(Stored items)
++++++++

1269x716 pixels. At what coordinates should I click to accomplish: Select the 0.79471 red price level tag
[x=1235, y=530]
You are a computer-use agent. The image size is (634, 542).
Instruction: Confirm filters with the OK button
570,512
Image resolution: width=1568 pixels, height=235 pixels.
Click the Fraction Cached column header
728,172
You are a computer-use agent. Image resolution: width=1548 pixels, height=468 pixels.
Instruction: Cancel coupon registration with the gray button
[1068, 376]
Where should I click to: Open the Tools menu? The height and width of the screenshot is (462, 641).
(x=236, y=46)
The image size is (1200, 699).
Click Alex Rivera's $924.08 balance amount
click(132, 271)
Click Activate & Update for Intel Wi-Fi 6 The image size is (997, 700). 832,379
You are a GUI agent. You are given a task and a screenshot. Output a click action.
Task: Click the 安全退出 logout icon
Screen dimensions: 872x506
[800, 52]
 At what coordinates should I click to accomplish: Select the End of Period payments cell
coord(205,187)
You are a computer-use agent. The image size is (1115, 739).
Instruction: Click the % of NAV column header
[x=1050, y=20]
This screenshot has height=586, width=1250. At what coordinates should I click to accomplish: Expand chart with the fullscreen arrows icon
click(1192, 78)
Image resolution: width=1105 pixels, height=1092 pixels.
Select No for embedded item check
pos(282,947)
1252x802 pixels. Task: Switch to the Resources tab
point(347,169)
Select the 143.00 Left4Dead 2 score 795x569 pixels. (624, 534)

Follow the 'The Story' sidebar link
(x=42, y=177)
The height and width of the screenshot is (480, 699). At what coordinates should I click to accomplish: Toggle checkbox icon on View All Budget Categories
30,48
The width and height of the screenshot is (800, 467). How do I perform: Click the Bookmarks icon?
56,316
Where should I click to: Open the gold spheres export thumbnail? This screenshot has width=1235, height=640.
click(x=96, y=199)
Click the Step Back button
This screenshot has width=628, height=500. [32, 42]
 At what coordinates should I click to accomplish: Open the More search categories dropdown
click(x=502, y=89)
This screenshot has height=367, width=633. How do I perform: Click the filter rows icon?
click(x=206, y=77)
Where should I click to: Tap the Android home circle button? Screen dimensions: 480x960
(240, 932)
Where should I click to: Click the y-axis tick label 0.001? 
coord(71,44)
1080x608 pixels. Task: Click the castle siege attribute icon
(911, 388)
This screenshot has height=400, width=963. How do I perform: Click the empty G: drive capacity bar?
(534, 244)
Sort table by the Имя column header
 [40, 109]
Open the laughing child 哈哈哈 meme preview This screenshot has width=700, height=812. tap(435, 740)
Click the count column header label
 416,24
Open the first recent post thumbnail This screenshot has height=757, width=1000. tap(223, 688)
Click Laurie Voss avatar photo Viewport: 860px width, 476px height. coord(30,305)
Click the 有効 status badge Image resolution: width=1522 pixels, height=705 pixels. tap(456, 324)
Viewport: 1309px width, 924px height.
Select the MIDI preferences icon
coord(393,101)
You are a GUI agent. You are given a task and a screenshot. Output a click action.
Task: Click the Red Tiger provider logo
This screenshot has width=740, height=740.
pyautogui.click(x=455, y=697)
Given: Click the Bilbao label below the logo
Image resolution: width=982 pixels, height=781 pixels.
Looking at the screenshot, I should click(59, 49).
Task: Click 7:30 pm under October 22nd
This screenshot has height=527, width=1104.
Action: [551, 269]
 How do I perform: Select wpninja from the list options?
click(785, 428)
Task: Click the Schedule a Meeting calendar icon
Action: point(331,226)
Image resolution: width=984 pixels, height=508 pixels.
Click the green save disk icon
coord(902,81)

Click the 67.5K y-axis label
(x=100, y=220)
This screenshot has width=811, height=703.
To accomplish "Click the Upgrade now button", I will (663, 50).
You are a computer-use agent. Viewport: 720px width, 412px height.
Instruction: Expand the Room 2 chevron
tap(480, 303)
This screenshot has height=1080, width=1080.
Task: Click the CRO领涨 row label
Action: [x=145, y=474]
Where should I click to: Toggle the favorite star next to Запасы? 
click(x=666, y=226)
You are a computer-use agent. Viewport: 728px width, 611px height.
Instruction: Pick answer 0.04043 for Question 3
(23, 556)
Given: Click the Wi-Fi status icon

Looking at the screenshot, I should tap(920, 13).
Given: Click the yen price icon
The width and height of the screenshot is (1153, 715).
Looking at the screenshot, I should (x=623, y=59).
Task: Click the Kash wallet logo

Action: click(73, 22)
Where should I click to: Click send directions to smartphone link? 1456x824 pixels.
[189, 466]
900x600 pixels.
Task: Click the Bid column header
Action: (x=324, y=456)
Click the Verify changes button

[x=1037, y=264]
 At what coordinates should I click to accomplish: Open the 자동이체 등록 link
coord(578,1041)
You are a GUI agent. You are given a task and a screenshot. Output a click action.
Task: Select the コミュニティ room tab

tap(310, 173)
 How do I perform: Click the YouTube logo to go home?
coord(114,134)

++++++++

**Work instruction:** Please make an exact copy of the lines from the one holding "How do I perform: Click the YouTube" through the final line of the records above, nothing more.

**Result:**
 How do I perform: Click the YouTube logo to go home?
coord(114,134)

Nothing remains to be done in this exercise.